DATA UNDER STUDY -
=== Section Start ===
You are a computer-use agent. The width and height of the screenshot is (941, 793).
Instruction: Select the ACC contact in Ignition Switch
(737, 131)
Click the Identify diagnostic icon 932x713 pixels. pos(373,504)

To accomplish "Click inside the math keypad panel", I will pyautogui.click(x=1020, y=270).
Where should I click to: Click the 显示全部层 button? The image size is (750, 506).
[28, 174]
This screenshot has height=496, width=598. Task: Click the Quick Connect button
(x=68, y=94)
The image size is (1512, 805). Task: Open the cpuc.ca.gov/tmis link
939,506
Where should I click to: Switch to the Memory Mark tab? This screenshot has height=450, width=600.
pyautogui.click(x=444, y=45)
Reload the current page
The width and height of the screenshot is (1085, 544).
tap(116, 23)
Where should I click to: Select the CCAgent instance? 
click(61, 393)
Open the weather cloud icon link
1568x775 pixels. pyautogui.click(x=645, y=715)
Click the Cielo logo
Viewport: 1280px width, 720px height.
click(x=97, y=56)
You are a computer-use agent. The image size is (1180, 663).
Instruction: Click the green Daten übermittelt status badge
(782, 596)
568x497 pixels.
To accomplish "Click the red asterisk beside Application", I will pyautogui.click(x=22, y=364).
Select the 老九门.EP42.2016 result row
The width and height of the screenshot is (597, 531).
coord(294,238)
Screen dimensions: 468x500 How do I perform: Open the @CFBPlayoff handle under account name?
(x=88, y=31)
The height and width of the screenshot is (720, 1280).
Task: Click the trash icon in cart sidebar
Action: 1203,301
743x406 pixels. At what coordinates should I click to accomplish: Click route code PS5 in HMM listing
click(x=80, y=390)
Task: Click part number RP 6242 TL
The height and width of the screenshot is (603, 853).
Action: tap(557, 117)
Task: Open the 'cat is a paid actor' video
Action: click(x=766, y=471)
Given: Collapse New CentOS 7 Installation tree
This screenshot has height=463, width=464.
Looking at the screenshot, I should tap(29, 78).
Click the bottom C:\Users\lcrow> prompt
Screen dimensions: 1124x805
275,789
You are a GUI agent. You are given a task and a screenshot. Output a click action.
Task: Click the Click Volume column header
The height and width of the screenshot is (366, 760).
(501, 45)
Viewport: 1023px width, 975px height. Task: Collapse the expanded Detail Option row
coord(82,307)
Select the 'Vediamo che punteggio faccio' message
=== Section End ===
TASK TO CARRY OUT -
Exactly and exclusively, repeat the lines from the line that contains "Open the weather cloud icon link" through the end of the records, both ends included.

PROBLEM SOLUTION -
Open the weather cloud icon link
1568x775 pixels. pyautogui.click(x=645, y=715)
Click the Cielo logo
Viewport: 1280px width, 720px height.
click(x=97, y=56)
You are a computer-use agent. The image size is (1180, 663).
Instruction: Click the green Daten übermittelt status badge
(782, 596)
568x497 pixels.
To accomplish "Click the red asterisk beside Application", I will pyautogui.click(x=22, y=364).
Select the 老九门.EP42.2016 result row
The width and height of the screenshot is (597, 531).
coord(294,238)
Screen dimensions: 468x500 How do I perform: Open the @CFBPlayoff handle under account name?
(x=88, y=31)
The height and width of the screenshot is (720, 1280).
Task: Click the trash icon in cart sidebar
Action: 1203,301
743x406 pixels. At what coordinates should I click to accomplish: Click route code PS5 in HMM listing
click(x=80, y=390)
Task: Click part number RP 6242 TL
The height and width of the screenshot is (603, 853).
Action: tap(557, 117)
Task: Open the 'cat is a paid actor' video
Action: click(x=766, y=471)
Given: Collapse New CentOS 7 Installation tree
This screenshot has height=463, width=464.
Looking at the screenshot, I should tap(29, 78).
Click the bottom C:\Users\lcrow> prompt
Screen dimensions: 1124x805
275,789
You are a GUI agent. You are given a task and a screenshot. Output a click action.
Task: Click the Click Volume column header
The height and width of the screenshot is (366, 760).
(501, 45)
Viewport: 1023px width, 975px height. Task: Collapse the expanded Detail Option row
coord(82,307)
Select the 'Vediamo che punteggio faccio' message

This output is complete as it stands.